Argued and Submitted April 12, 1888
Decided April 23, 1888
127 U.S. 117
APPEAL FROM THE CIRCUIT COURT OF THE UNITED
STATES FOR THE WESTERN DISTRICT OF VIRGINIA
While it is quite competent for the State of Virginia to impose upon the movable personal property of the Baltimore and Ohio Railroad Company (a corporation organized under the laws of Maryland) which is brought within its territory and there habitually used and employed the same rate of taxation which is imposed upon similar property used in like way by its own citizens, it has not done so in the taxing laws of the state which were in force when the tax in controversy was imposed. The statutes of Virginia relied upon by the plaintiff in error are not applicable to the Baltimore and Ohio Railroad Company, but are confined to corporations which derive their authority from the laws of Virginia.
This is a bill in equity filed by the Baltimore and Ohio Railroad Company against the taxing officer of the State of Virginia for the purpose of enjoining him from selling certain engines and cars, the property of the complainant, for the payment of a tax alleged to have been illegally assessed thereon. There was a decree in the circuit court granting the relief prayed for, from which this appeal is prosecuted.

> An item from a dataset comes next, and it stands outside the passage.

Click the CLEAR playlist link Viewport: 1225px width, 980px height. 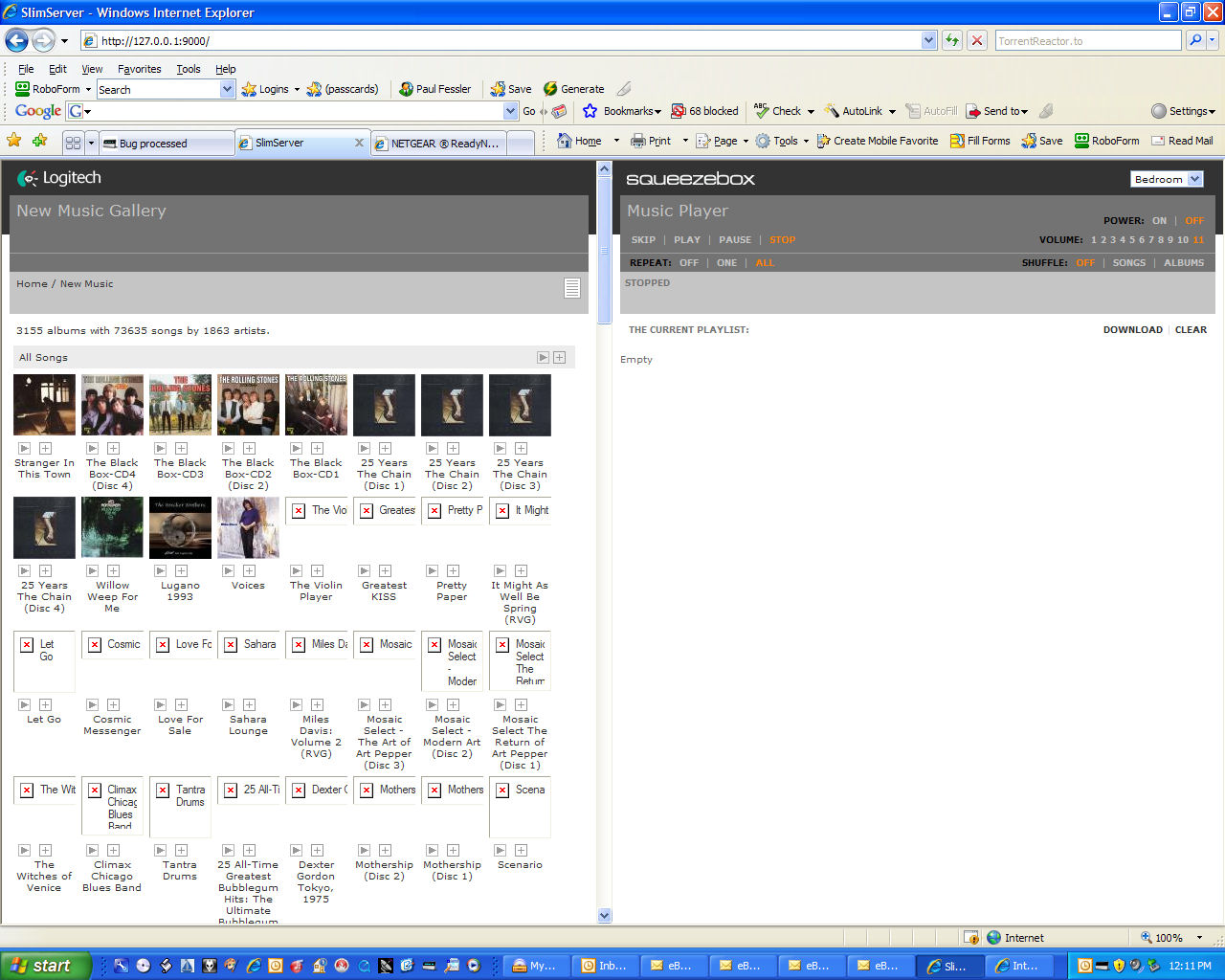point(1191,329)
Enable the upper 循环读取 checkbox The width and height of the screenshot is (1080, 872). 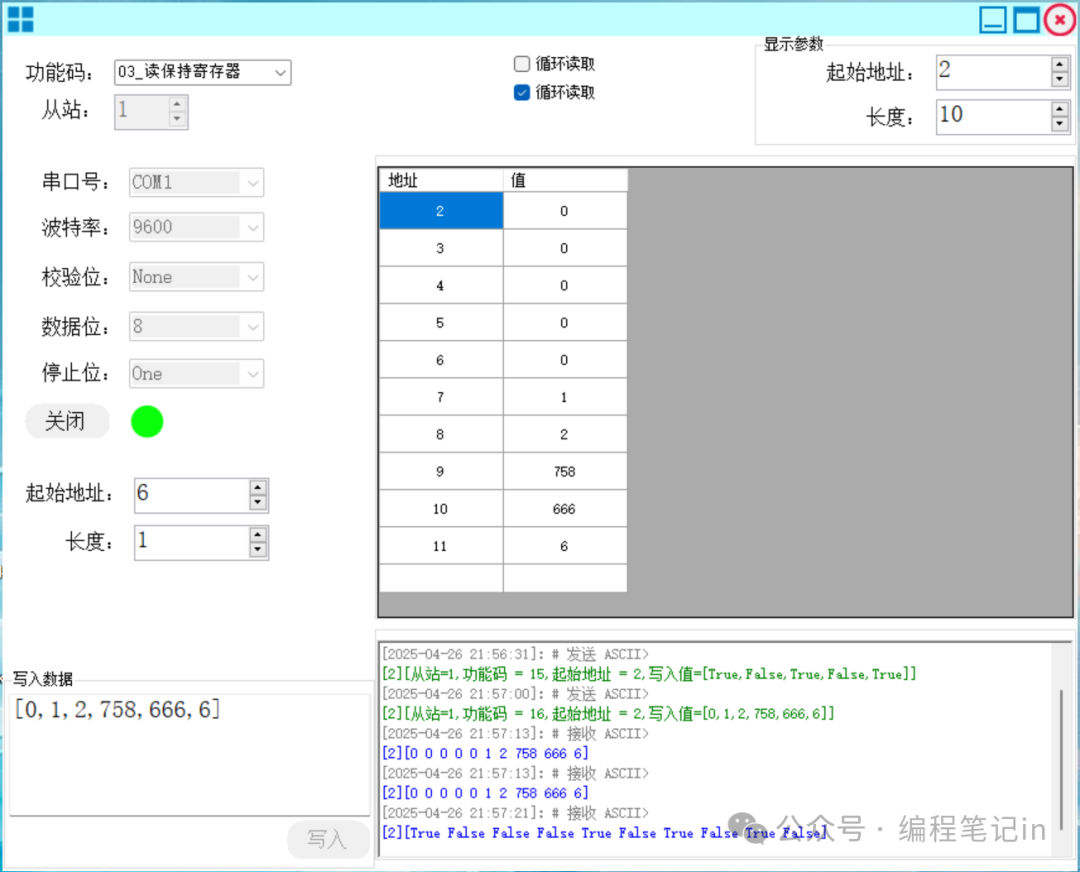click(x=521, y=63)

The material facts in the case are these:
The Baltimore and Ohio Railroad Company is a corporation organized under the laws of Maryland, and a citizen thereof, by virtue of whose charter its rolling stock is exempt from taxation. The line of its road does not at any point lie in the State of Virginia. It however connects with certain roads belonging to corporations incorporated by various acts of the Legislature of Virginia, to-wit, the Winchester and Potomac Railroad, the Winchester and Strasburg Railroad, and the Strasburg and Harrisonburg Railroad, the last named being a part of the old Manassas Gap Railroad, and, during a portion of the time embraced in the period for which the taxes in question were levied, it worked the Valley Railroad from Harrisonburg to
Staunton. All of these roads were operated by the Baltimore and Ohio Railroad Company by virtue of leases or contracts, which company for that purpose furnished and used its own rolling stock, consisting of engines and cars. None of the Virginia corporations owning either of these roads was the owner of any rolling stock. The manner in which this rolling stock was employed for this purpose is thus described:
"There is no such rolling stock assigned permanently to the four lines above named, or either of them, in the State of Virginia. The trains in which the rolling stock is used on the four lines above named now start from Lexington, Virginia, and pass through the State of Virginia, over the four lines of railroad above named, into the state of West Virginia, and thence into the State of Maryland, to the City of Baltimore, or, if any of the cars are destined to western points, thence from Harper's Ferry to the west, but the trains in which the cars are hauled are run solid from Lexington, Virginia (and formerly before the road was completed to Lexington from Staunton, Virginia) to Baltimore. None of the rolling stock is assigned permanently to service in the State of Virginia, nor is any of the rolling stock set apart to the four lines in that state, or to the four valley lines above mentioned at all, but such rolling stock is used interchangeably upon the main line and branches of the Baltimore and Ohio Railroad in the States of Maryland and Virginia, and indeed also upon the divisions of the Baltimore and Ohio Railroad in Pennsylvania, and in states west of the Ohio River, just as the necessities of the service of the company require. Sometimes this rolling stock will be found on the main line, sometimes on the Pittsburgh division, and sometimes on the trans-Ohio divisions, and there is none of it that is permanently set apart for use upon the four Valley lines in Virginia above described."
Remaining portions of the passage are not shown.